WHAT YOU ARE ASKED TO DO - Copy word for word the stretch of items from the line containing "At what (x,y)" through the line containing "Looking at the", both ends included, and leave the pictures out.

RECORDS PROVIDED -
· · ·

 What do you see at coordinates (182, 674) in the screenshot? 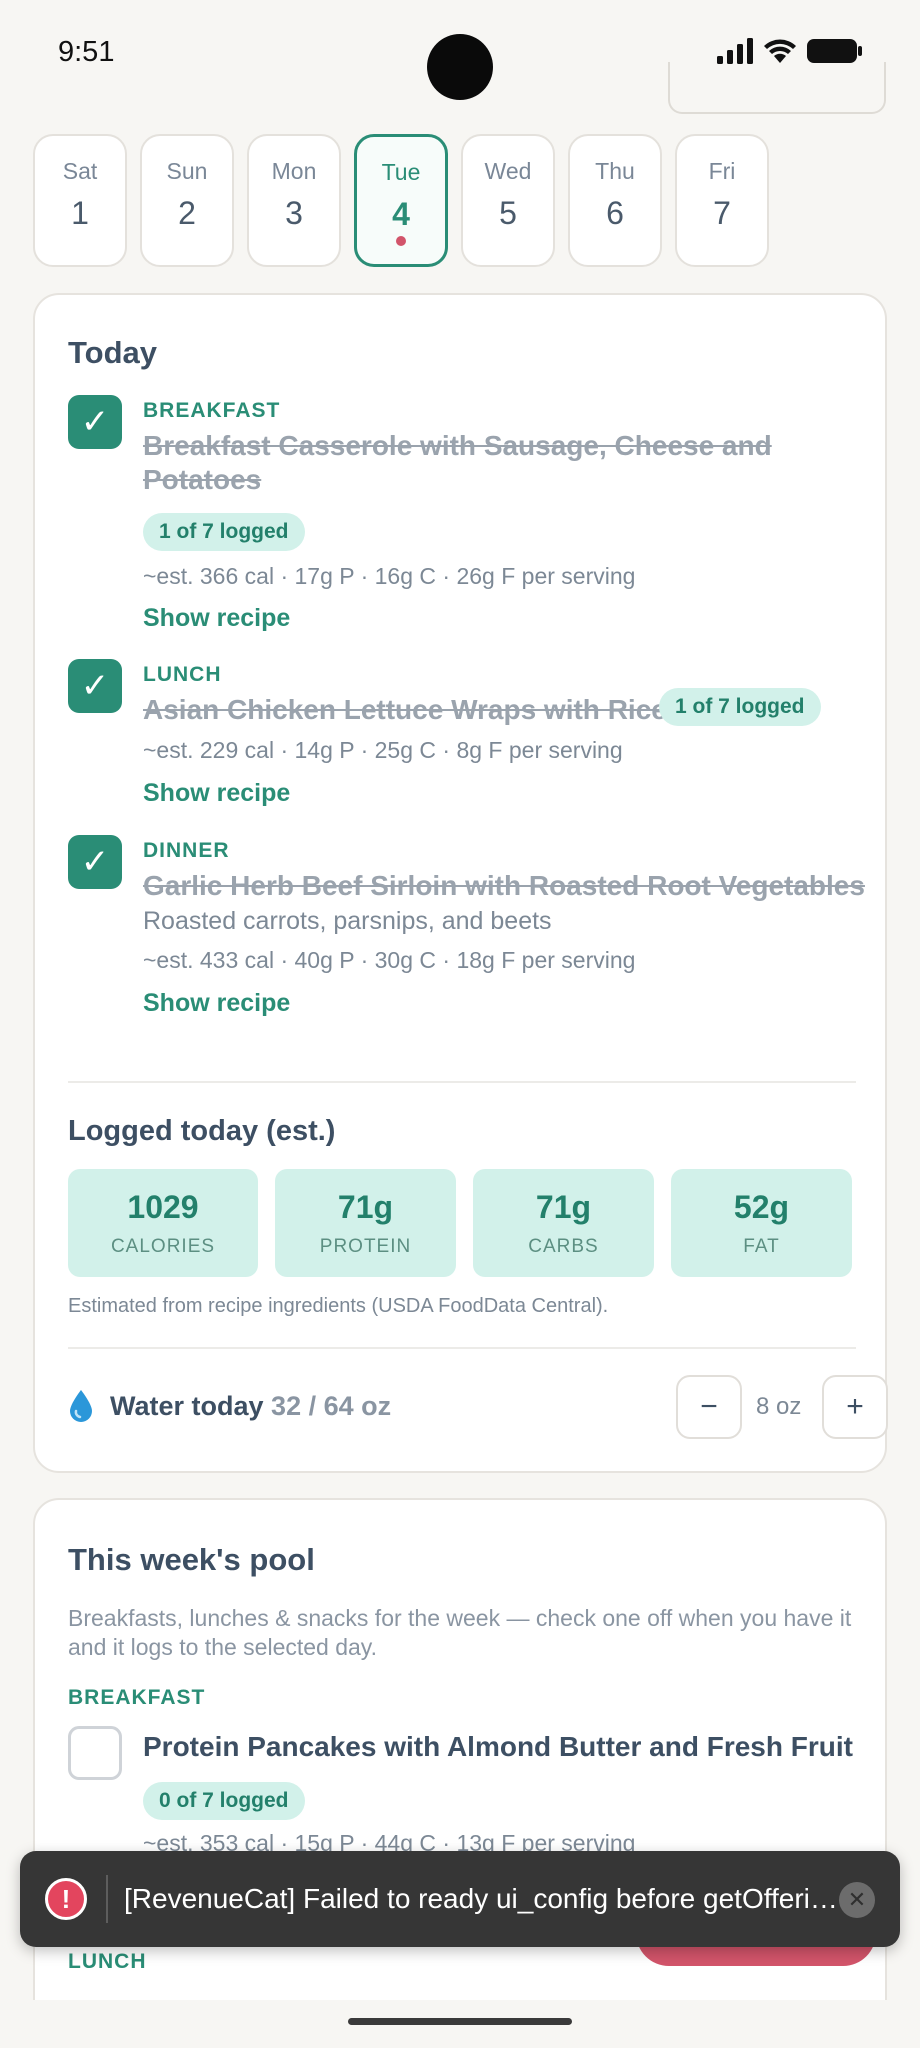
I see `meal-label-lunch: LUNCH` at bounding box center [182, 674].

· · ·

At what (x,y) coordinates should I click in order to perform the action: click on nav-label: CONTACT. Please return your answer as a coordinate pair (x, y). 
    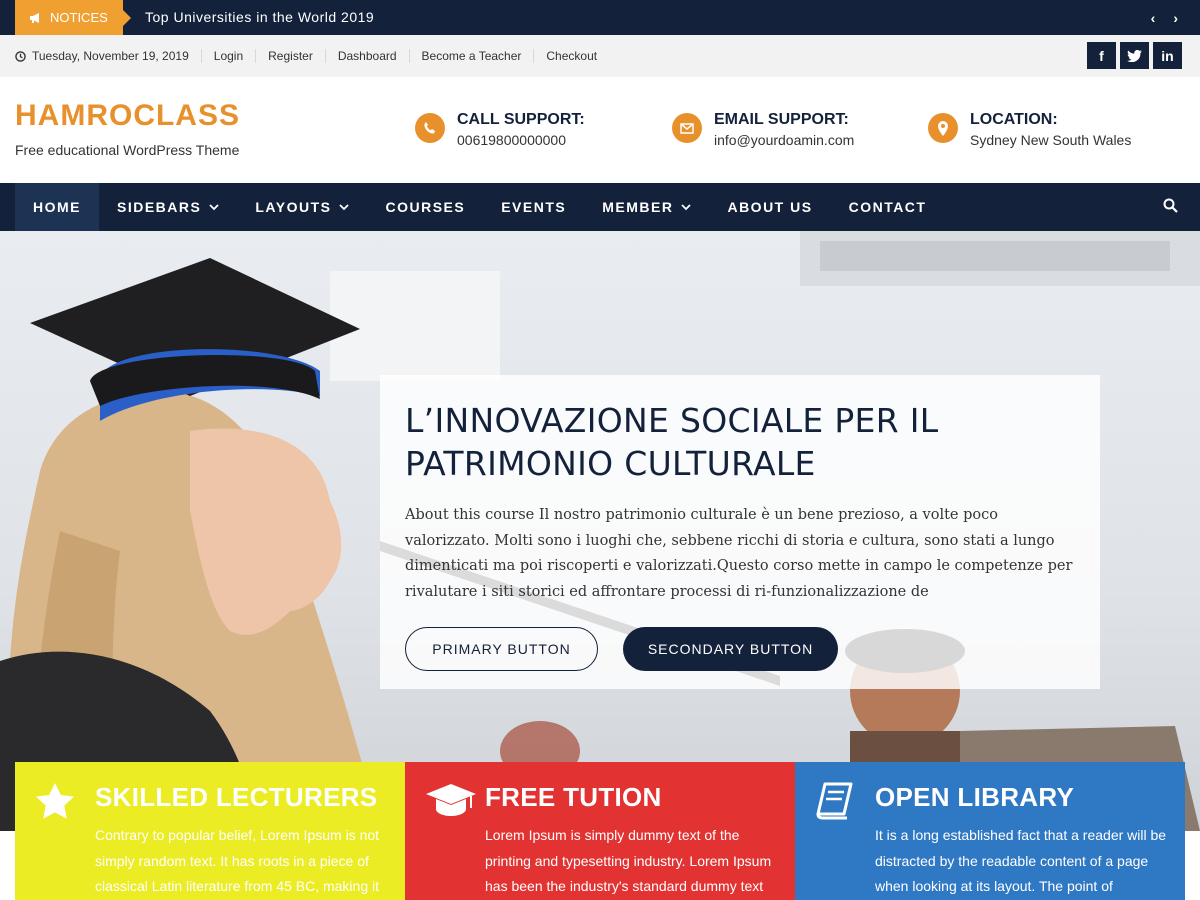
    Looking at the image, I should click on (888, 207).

· · ·

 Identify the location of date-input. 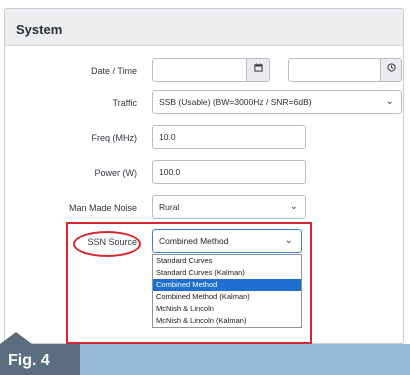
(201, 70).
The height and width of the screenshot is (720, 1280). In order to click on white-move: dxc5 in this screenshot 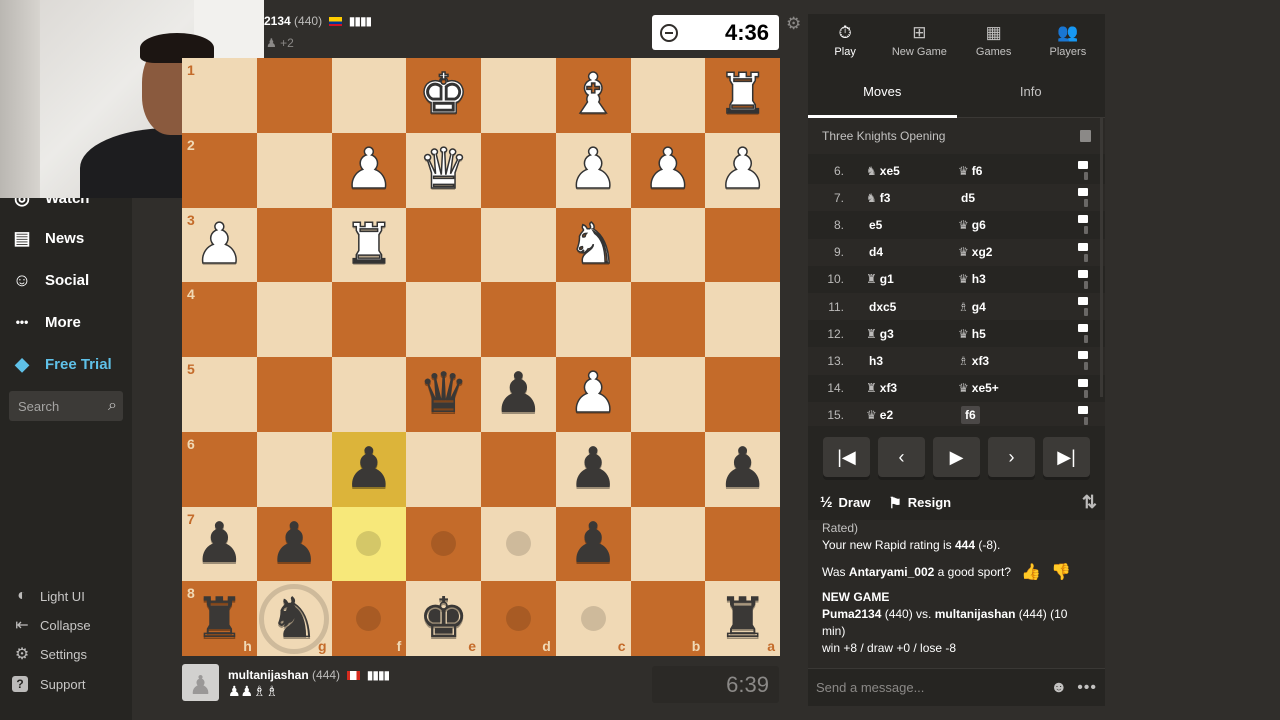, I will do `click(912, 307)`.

· · ·

ANSWER TO THIS EXERCISE -
At what (x,y) coordinates should I click in order to perform the action: click on nav-label: CONTACT. Please return your answer as a coordinate pair (x, y). 
    Looking at the image, I should click on (888, 207).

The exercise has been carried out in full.